Generators of radiological waste should review procedures for disposal of materials with the University’s Radiation Safety Officer (RSO), during the early stages of experimental design. RSO contact information can be found in Appendix A.

Storage, Handling & Disposal

Radiological Waste Containing Only Phosphorus-32
Radioactive waste samples containing phosphorus-32 should NOT be disposed via the drain. Wash water (that which is used to wash out the empty containers) may be put down the sanitary drain. In no case should the amount exceed 0.01 mCi without first consulting the RSO. Generators must keep a log of the amount of radioactive wash water that is disposed of down the drain on a daily basis. This log is submitted to the RSO each month.

Phosphorus-32 (P-32) radioactive waste must be placed in yellow bags that are imprinted with the word “Radiation.” These bags are available from the EH&S Department. Once a bag is full of P-32 waste, the Principal Investigator (PI) dates the bag, and stores it for a period of ten (10) half-lives (140 days) by placing the bag in a Plexiglas container that acts as a radiation shield. After ten half-lives, the PI checks the contents of the bag for radioactivity. If no radioactivity is detected, the contents are removed from the bag, and are discarded as regular trash after all radioactive labels have been removed. If radioactivity is detected after ten half-lives, the bags are stored for a longer period of time, and tested periodically until no radiation is detected. The final container must show the date that the material was placed into the container to ensure that the ten half-life period has elapsed.

Radiological Waste Containing Tritium, Carbon-14, Iodine-125, Phosphorus-33, Calcium-45, Iodine-131, Chromium-51, OR Sulfur-35
Radioactive waste must NOT be disposed via the drain.
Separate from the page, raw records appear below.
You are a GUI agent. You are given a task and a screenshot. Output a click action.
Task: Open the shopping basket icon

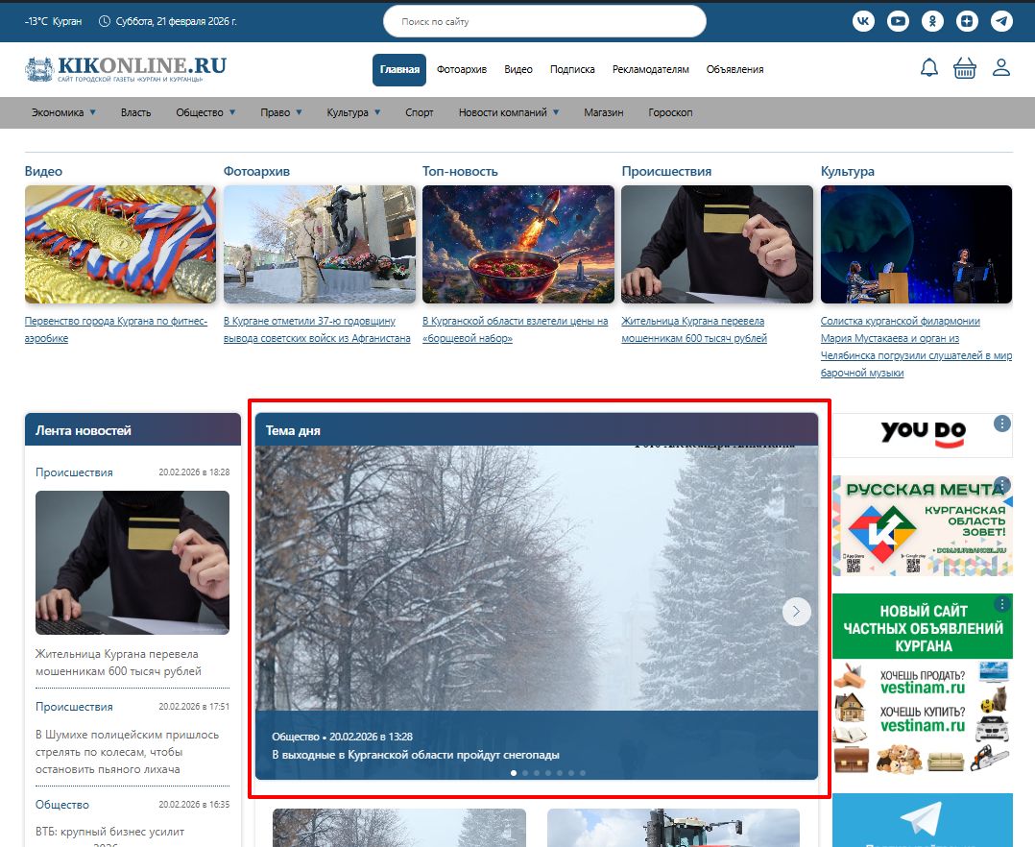[964, 68]
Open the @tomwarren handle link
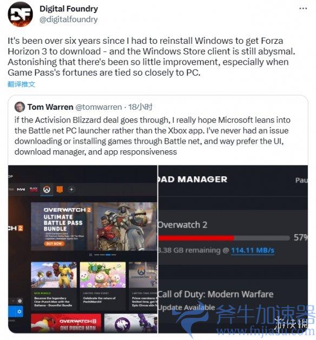 98,107
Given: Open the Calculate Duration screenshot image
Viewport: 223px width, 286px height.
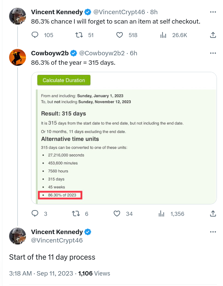Looking at the screenshot, I should click(x=127, y=138).
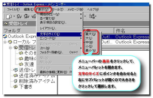Click the Reply toolbar icon
Image resolution: width=153 pixels, height=98 pixels.
click(19, 16)
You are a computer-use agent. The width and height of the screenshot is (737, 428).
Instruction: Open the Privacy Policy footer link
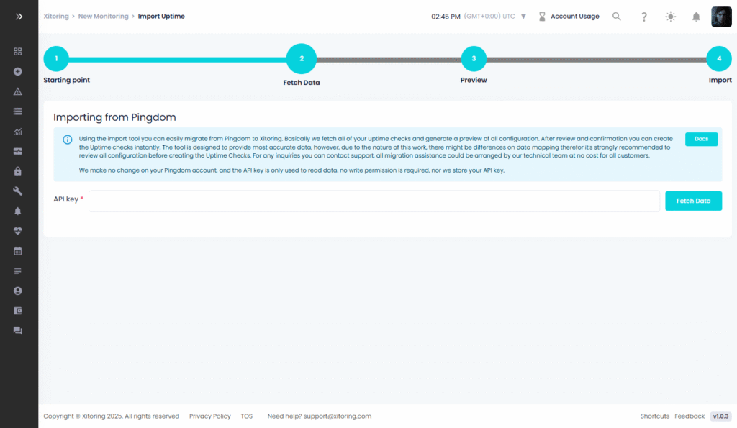(x=210, y=416)
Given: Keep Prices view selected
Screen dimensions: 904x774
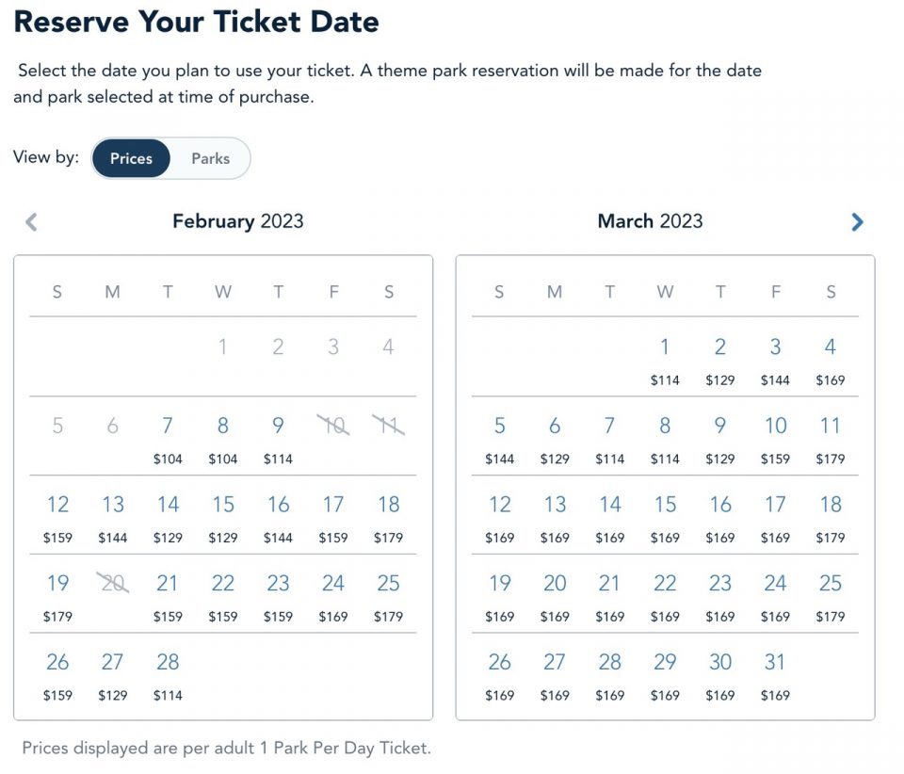Looking at the screenshot, I should point(131,158).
Only wash water (that which is used to wash out the empty containers) may be put down the laboratory drain. In no case should amount exceed 0.01 mCi without first consulting the RSO. Generators must keep a log of the amount of radioactive wash water that is disposed of down the drain. This log is submitted to the RSO each month.

Radioactive waste must be placed in yellow bags that are imprinted with the word “Radiation.” These bags are available from EH&S. The filled bags must then be placed in special Plexiglas containers that act as a radiation shield. Radioactive waste must be shielded such that radiation levels do not exceed 0.5 millirem/hr. within one foot of the surface of the waste. These containers must be purchased by the generator of the radiological waste in consultation with the RSO. Once placed in the container, the radiological waste is brought to the central storage area, where the waste is removed from the container and placed in drums for disposal by an EH&S approved contractor.